To make matters worse, the stainless steel bleachers were just uncomfortable enough that no matter which way you moved- I’ll go back…argh ouch no it’s digging into my butt…how about forward…oh god all the circulation to my lower body is gone-you were perpetually antsy. It didn’t help that the little kid behind me was a bit of a jerk too, kicking my back in well-timed intervals and hiding behind her mom when I turned around. Her mom would apologize and assure me it wouldn’t happen again (which I knew wasn’t a promise she could keep) and I gave a wan smile in return. In all honesty, I felt bad that she had to supervise such a monster, you know, one of those kids that needs a leash to be corralled. The least I could do was to pretend she had it under control.

 

Cole sat next to me for most of the game, and our conversations went mostly along these lines:

“Hey dude, do you remember blasting I Just Had Sex out of the car windows last night? That was so funny!”

“Yeah man, I really felt like all the people on the street that heard it were disgusted and oddly intrigued at the same time. Great stuff.”

“Haha yeah.”

Long pause.

“Wow, there hasn’t been an out in ages.”

“That’s softball, I guess.”

 

Riveting stuff, I know.

 

The start of the game was exciting enough, with a synthesized organ blaring out the national anthem with haste, steadfastly refusing to take any pauses for effect as are standard in modern renditions of the song. The crowd and the players were unified, hands over their hearts, caps pressed to their sides, every head turned towards the billowing banner of red white and blue that hung just beyond the right field wall. Then, the starting lineups were announced to rapturous applause, an underwhelming “Play ball,” was called, and the players threw on their facemasks and grabbed their gloves as they took the field for the final installment of the city playoffs.

 

The game itself seemed to be being played in slow motion, as if someone had slapped a Matrix filter onto the field, and Lane’s player’s bats were dodging softballs like Neo was dodging bullets. I wish I could say that the atmosphere was electric, that the crowd swelled with every pitch and the players threw themselves into the game with a sense of dire urgency. But I’d be lying to you.

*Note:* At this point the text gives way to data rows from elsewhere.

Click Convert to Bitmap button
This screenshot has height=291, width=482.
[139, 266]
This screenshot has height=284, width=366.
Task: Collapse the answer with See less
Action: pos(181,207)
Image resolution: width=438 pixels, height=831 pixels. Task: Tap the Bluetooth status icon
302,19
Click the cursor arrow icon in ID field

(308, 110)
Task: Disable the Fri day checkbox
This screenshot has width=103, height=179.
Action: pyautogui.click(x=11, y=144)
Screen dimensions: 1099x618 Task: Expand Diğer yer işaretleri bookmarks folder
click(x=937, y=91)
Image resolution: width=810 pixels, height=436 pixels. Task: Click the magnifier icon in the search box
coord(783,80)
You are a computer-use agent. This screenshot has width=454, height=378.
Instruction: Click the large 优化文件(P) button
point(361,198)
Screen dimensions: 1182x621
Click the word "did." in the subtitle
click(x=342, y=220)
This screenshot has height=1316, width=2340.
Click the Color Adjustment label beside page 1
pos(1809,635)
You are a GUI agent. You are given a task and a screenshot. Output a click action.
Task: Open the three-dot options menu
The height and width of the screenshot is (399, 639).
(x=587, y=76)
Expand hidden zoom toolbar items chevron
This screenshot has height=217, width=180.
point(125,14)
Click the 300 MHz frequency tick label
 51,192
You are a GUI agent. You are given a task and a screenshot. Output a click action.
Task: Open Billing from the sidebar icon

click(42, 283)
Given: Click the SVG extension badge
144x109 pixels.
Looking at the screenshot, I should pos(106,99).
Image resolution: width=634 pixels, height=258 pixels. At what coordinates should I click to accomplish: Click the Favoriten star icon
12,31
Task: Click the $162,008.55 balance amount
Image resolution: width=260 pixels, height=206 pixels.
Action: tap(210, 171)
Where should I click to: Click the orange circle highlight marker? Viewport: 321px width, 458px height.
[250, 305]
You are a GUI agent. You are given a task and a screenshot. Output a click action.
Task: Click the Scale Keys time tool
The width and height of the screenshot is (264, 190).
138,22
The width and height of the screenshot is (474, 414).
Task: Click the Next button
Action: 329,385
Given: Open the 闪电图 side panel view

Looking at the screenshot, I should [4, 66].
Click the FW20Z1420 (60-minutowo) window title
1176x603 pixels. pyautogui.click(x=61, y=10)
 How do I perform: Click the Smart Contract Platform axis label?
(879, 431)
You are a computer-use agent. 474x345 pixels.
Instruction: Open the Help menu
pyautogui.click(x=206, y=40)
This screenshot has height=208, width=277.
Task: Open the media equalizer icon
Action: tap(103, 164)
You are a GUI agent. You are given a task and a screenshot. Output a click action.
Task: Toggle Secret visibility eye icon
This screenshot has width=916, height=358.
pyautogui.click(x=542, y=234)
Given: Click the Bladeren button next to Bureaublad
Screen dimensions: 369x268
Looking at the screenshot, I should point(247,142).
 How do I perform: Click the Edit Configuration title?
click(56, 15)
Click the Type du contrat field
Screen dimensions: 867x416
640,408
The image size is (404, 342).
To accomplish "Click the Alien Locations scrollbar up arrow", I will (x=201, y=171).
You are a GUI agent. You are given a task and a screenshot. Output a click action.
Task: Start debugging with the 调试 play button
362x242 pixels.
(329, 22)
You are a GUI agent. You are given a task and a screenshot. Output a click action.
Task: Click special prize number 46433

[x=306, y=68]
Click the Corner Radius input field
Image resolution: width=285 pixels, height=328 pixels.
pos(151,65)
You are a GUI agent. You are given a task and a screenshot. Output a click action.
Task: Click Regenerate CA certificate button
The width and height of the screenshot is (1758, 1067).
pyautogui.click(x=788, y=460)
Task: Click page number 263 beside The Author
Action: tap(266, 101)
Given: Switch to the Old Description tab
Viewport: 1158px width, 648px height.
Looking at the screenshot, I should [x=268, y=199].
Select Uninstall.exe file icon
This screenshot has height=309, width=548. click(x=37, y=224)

Truth be told, I counted more yawns and people checking their watches than emphatic cheers or laser-eye focused fans. What they don’t tell you about sports is that they aren’t always exciting. Sometimes you’re so used to seeing highlight reels on Sportscenter that you forget what it’s like to watch someone take a ten-pitch at-bat. Hint: it’s long and boring.

 

And so, slowly and begrudgingly, fans of Dolphins and Indians alike trudged through innings two through six, which I liken to the meatloaf you have to eat before your mom lets you get your cake. The cake in this case, is inning seven, or “The Final Inning” (cue Hallelujahs). The whole crowd was on its feet, Dr. Kenner’s shrill screams pierced the air like knives, and there was palpable intensity in the competitor’s eyes. Thump. Thump. Thump. Lane’s first girl goes down, three pitches, three strikes. Crack, crack. Two hits in a row…shake it off ace. Whiff. Out number two. Lane’s final chance to defend their city title is standing at the plate. Thump. Thump. Whiff.

 

“OUT! That’s the game!”
And as the team gathered for pictures, and the crowd roared, and the smell of the ballpark wafted into my nose, I started to believe in storybook endings just a little bit more.